Could you repeat exactly the lines below, from the line containing "1568x663 pixels. Task: Start" through the last one, both included, while leaving out any pictures?

Records from a data source

···

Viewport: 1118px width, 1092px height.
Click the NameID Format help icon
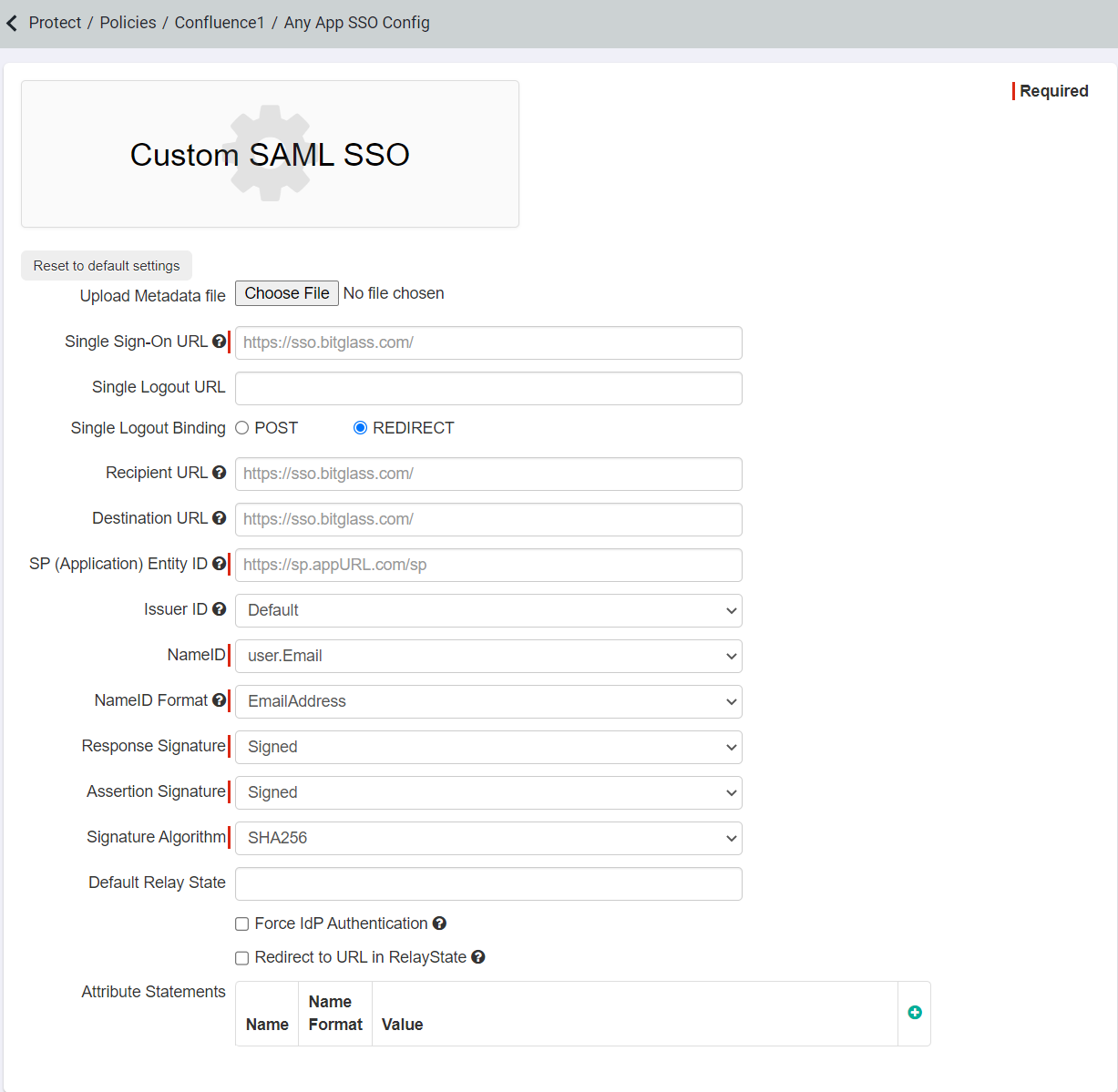pyautogui.click(x=220, y=699)
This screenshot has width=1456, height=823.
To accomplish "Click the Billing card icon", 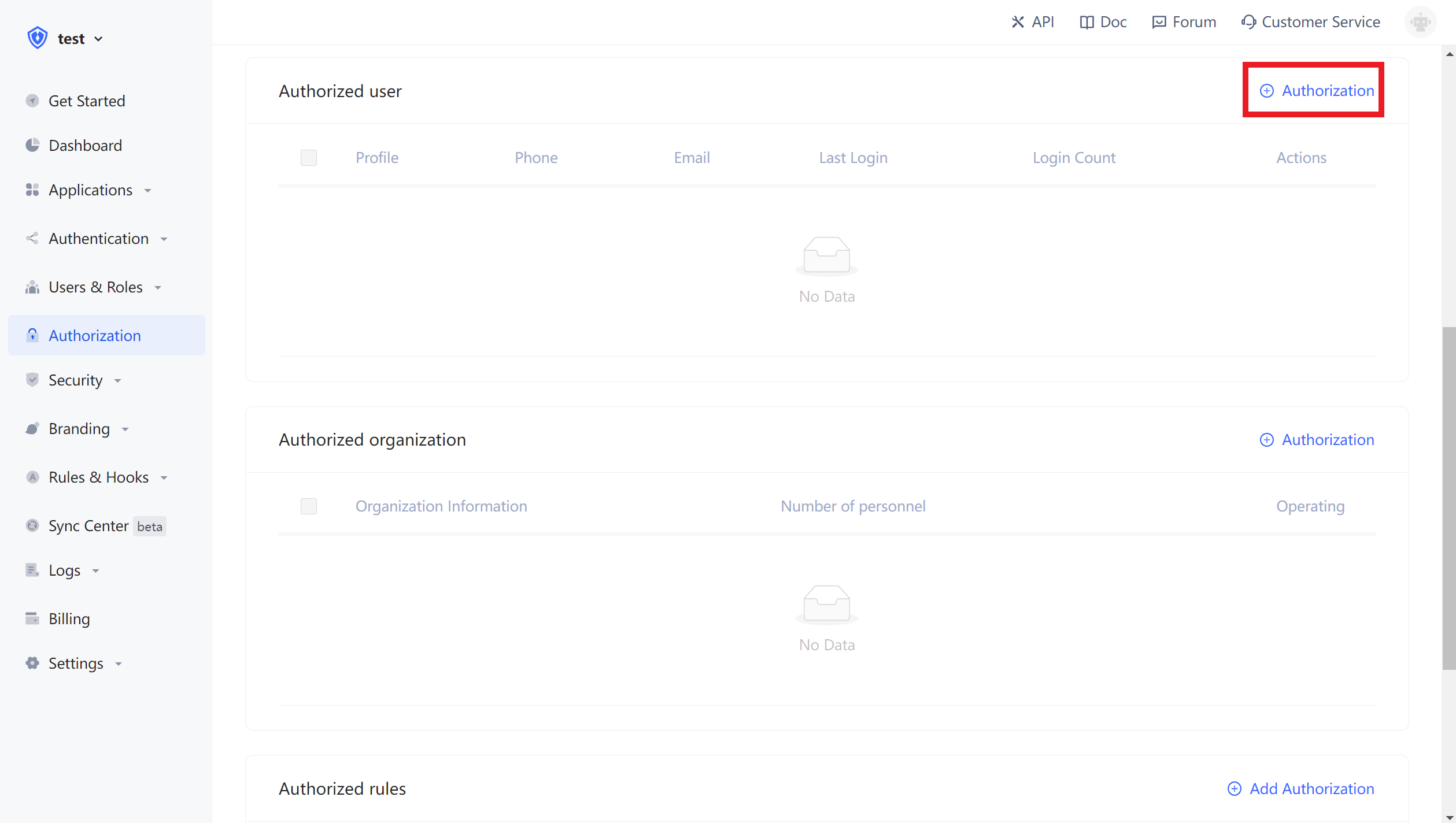I will [x=32, y=618].
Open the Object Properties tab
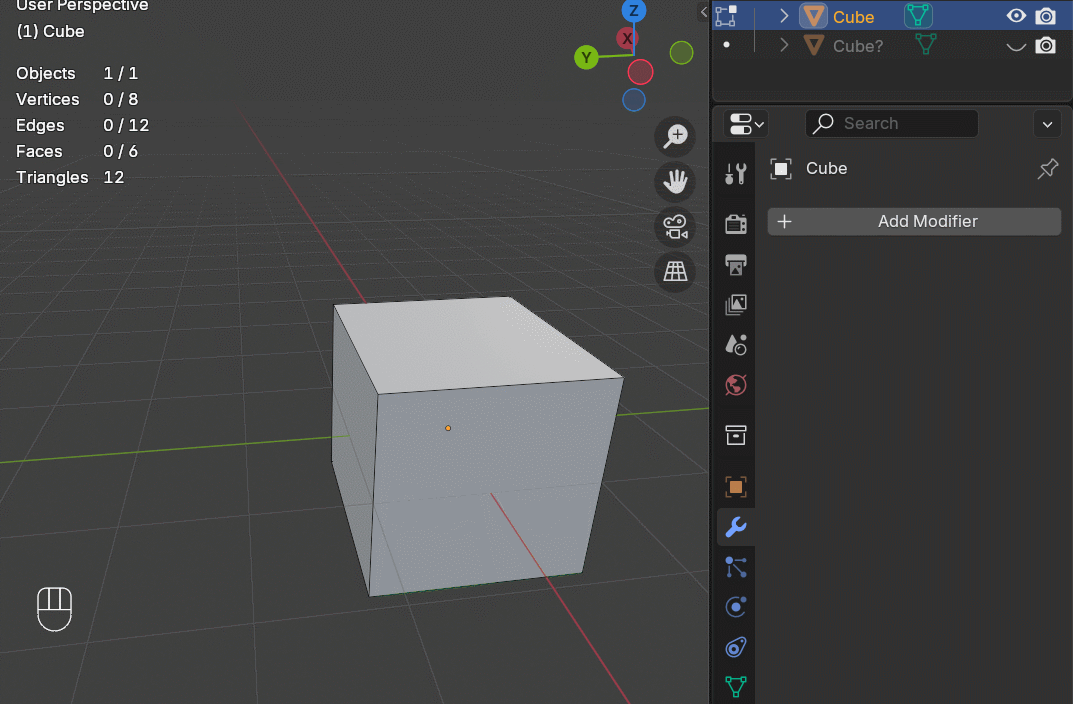1073x704 pixels. (735, 487)
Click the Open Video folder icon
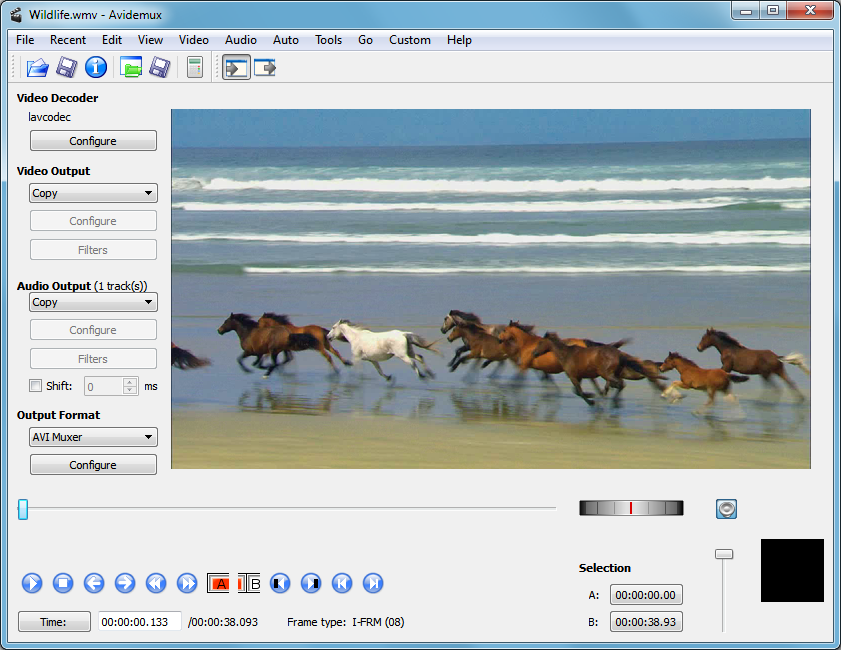The width and height of the screenshot is (841, 650). (37, 68)
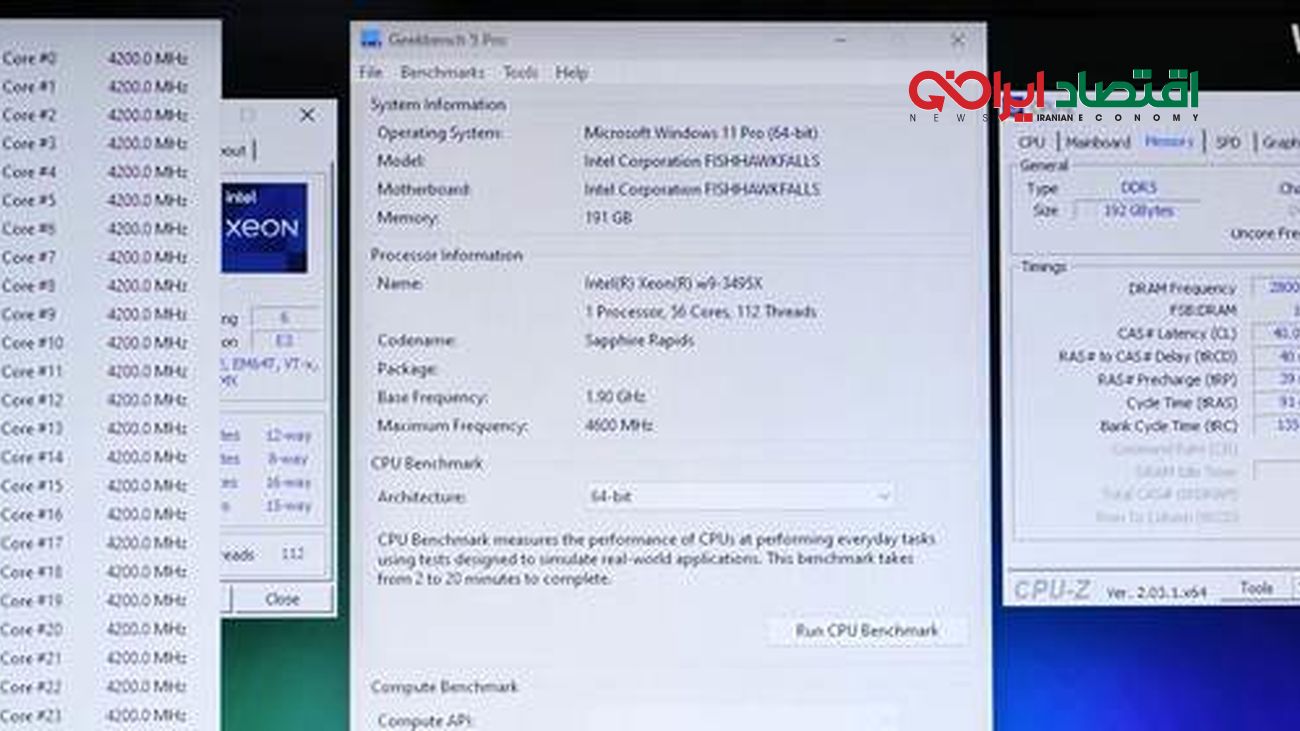Close the Geekbench 5 Pro window

click(957, 40)
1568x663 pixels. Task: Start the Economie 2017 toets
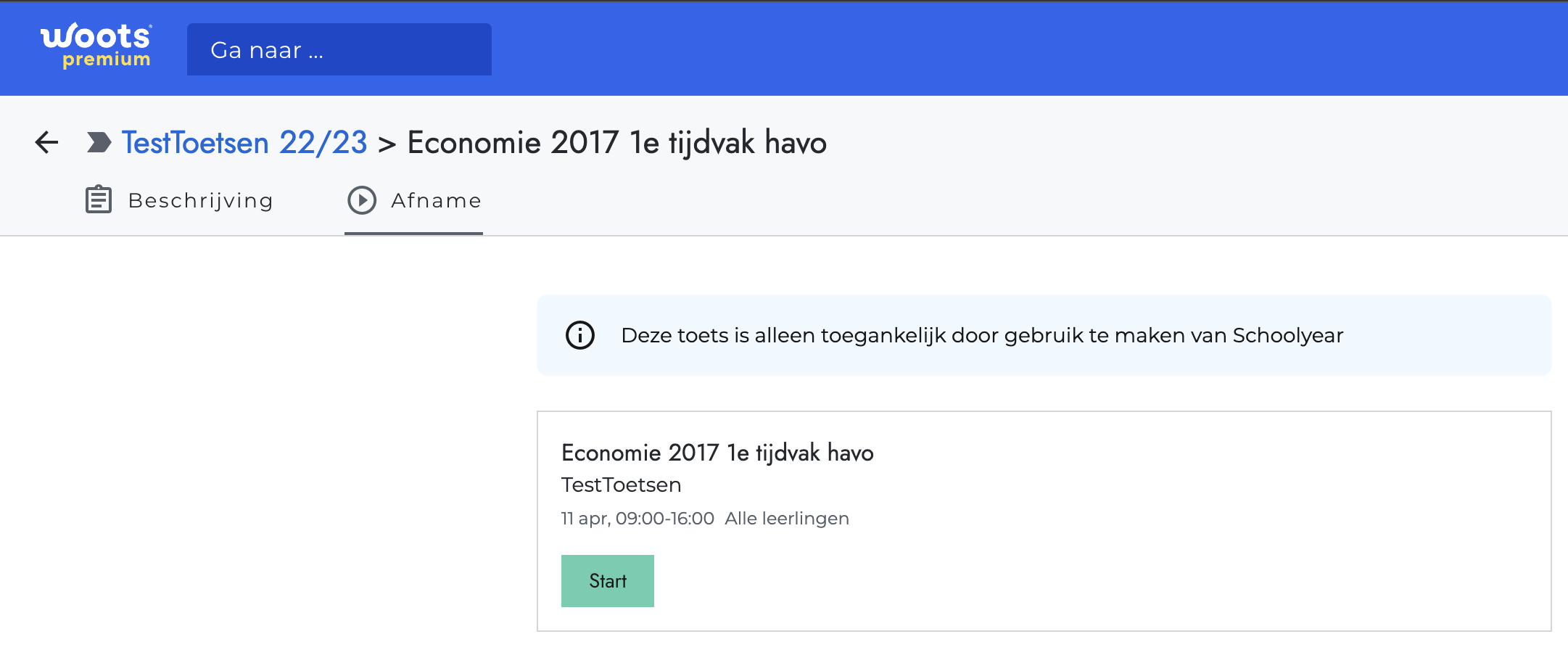coord(608,581)
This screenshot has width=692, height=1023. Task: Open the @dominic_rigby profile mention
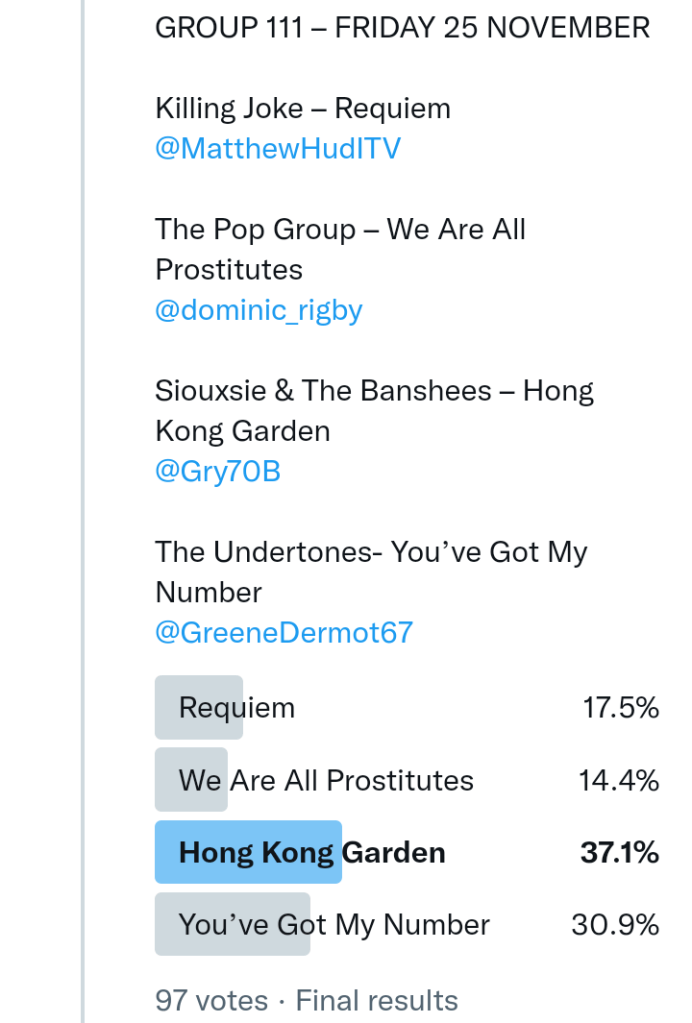[258, 310]
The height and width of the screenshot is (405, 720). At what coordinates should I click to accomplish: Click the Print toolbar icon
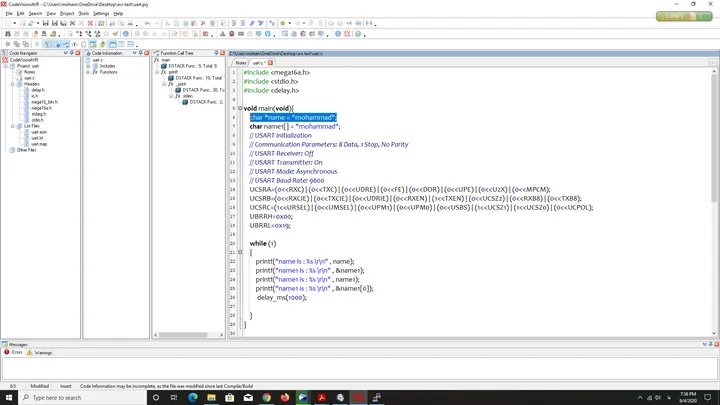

···

== Task solution ==
1568x663 pixels. Task: Start the Economie 2017 toets
coord(608,581)
This screenshot has width=692, height=1023. Task: Open the @dominic_rigby profile mention
[258, 310]
The height and width of the screenshot is (405, 720). At what coordinates should I click to accomplish: Click the Print toolbar icon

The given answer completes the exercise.